[Start of section]

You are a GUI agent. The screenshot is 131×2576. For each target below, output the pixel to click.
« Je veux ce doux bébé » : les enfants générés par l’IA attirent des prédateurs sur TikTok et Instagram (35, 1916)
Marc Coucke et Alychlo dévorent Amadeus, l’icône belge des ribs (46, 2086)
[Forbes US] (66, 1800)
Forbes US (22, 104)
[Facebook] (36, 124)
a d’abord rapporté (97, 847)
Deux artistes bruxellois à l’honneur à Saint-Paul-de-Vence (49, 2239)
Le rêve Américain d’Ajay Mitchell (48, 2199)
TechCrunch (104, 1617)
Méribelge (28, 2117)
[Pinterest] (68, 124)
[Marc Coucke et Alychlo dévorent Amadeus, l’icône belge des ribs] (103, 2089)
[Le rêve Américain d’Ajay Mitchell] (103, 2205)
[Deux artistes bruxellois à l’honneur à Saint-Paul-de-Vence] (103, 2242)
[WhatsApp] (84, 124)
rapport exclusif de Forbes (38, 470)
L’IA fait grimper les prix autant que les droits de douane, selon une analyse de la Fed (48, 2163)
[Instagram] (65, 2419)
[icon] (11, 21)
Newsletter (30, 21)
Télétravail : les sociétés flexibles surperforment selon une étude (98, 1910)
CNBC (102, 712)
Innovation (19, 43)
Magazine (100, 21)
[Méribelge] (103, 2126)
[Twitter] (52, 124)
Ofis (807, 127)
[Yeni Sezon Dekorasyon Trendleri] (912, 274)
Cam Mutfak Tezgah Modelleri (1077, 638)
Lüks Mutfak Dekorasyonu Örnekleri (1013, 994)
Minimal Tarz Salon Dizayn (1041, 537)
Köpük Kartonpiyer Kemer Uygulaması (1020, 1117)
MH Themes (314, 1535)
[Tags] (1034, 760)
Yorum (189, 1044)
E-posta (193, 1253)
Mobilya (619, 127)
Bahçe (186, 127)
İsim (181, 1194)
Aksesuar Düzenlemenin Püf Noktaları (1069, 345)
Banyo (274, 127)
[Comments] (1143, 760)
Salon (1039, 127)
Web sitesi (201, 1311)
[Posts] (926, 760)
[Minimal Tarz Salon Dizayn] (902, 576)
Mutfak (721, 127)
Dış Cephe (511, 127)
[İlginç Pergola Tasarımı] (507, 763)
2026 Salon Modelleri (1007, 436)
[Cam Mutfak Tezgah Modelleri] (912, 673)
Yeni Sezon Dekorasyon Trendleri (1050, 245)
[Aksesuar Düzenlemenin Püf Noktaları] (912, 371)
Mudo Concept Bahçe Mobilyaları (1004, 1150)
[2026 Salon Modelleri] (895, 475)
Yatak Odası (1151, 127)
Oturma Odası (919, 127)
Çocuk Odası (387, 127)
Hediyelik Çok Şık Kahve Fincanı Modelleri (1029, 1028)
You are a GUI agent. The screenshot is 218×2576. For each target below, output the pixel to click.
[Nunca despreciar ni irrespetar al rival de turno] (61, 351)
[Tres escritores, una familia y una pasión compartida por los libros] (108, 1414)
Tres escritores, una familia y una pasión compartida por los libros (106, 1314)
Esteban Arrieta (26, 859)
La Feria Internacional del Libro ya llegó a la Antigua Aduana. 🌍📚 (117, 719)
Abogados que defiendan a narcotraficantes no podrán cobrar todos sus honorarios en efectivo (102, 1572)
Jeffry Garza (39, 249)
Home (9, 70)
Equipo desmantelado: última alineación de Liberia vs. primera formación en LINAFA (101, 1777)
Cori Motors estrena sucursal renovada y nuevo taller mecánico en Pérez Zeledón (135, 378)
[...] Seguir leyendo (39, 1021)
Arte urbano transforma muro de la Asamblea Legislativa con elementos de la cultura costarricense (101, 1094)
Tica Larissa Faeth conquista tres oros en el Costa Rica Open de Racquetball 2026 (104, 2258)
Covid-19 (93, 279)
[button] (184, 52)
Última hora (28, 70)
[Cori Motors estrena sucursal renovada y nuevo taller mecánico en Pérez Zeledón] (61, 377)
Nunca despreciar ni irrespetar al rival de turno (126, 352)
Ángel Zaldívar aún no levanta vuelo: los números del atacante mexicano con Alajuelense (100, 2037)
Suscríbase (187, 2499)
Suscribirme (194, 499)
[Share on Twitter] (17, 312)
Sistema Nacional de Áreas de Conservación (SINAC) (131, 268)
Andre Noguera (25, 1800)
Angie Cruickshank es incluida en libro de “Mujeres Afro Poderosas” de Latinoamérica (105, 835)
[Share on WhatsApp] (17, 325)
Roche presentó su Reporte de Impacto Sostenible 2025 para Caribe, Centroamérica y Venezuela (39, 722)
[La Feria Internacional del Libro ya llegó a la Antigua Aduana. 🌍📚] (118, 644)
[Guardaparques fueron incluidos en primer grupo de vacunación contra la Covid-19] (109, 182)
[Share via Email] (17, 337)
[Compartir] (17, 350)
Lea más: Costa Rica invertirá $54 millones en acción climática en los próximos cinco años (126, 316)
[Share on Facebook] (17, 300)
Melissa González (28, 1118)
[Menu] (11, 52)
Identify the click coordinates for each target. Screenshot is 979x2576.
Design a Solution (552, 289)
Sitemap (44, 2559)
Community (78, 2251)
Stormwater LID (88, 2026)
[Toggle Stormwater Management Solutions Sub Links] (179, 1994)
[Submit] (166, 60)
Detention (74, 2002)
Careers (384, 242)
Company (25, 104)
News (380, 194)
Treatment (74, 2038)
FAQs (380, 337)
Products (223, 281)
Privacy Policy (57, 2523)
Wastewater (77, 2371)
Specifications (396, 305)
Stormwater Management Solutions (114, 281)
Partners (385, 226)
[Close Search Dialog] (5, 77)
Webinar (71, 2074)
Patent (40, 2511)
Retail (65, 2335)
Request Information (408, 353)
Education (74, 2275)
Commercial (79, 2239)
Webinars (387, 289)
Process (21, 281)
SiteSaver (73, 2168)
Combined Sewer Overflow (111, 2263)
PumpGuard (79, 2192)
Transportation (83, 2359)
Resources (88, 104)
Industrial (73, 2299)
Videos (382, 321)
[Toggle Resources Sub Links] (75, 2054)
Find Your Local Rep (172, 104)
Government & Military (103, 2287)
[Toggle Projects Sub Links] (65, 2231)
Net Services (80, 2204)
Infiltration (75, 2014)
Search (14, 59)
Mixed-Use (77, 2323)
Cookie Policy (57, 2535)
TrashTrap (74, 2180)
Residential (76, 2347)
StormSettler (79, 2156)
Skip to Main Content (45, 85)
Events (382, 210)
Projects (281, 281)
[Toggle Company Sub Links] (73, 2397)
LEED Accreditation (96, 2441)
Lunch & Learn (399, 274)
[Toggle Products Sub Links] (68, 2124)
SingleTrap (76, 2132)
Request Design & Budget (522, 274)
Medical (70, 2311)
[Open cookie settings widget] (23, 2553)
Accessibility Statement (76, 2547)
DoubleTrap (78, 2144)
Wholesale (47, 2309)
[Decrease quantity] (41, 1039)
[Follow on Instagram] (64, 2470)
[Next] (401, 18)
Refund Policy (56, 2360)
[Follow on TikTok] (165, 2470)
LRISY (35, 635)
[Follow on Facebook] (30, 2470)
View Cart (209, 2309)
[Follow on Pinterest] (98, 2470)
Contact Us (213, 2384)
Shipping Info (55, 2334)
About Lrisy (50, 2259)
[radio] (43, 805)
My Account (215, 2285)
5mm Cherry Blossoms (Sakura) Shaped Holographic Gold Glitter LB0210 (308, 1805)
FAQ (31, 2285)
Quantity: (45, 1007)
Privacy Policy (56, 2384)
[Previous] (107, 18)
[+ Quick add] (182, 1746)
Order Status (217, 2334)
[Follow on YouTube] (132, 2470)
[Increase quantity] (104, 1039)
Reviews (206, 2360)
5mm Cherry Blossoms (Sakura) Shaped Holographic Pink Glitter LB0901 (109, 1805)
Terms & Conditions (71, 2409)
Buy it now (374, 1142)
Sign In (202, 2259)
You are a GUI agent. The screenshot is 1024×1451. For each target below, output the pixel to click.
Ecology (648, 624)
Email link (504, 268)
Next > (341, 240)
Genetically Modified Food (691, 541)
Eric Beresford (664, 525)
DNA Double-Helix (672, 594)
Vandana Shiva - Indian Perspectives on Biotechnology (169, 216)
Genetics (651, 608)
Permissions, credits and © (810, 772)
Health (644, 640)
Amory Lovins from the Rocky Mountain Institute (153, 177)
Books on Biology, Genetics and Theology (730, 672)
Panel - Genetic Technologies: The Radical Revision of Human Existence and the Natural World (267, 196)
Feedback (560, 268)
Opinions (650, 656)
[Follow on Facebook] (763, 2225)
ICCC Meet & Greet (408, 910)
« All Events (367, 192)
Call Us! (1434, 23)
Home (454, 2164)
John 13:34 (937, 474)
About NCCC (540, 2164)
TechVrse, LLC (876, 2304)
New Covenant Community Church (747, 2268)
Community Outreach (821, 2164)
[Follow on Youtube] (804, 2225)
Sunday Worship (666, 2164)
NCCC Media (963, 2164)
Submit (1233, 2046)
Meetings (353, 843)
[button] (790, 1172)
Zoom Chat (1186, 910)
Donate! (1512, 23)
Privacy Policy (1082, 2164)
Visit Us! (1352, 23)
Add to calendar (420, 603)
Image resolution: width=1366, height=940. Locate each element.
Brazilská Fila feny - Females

[End of section]

_WHAT YOU WILL DO_
Only one stretch is wanted, so please give again exactly the lines from the start of the data through the line containing "Newsletter (30, 21)", both ends included.

_WRITTEN ANSWER_
You are a GUI agent. The screenshot is 131×2576. For each target below, output the pixel to click.
« Je veux ce doux bébé » : les enfants générés par l’IA attirent des prédateurs sur TikTok et Instagram (35, 1916)
Marc Coucke et Alychlo dévorent Amadeus, l’icône belge des ribs (46, 2086)
[Forbes US] (66, 1800)
Forbes US (22, 104)
[Facebook] (36, 124)
a d’abord rapporté (97, 847)
Deux artistes bruxellois à l’honneur à Saint-Paul-de-Vence (49, 2239)
Le rêve Américain d’Ajay Mitchell (48, 2199)
TechCrunch (104, 1617)
Méribelge (28, 2117)
[Pinterest] (68, 124)
[Marc Coucke et Alychlo dévorent Amadeus, l’icône belge des ribs] (103, 2089)
[Le rêve Américain d’Ajay Mitchell] (103, 2205)
[Deux artistes bruxellois à l’honneur à Saint-Paul-de-Vence] (103, 2242)
[WhatsApp] (84, 124)
rapport exclusif de Forbes (38, 470)
L’IA fait grimper les prix autant que les droits de douane, selon une analyse de la Fed (48, 2163)
[Instagram] (65, 2419)
[icon] (11, 21)
Newsletter (30, 21)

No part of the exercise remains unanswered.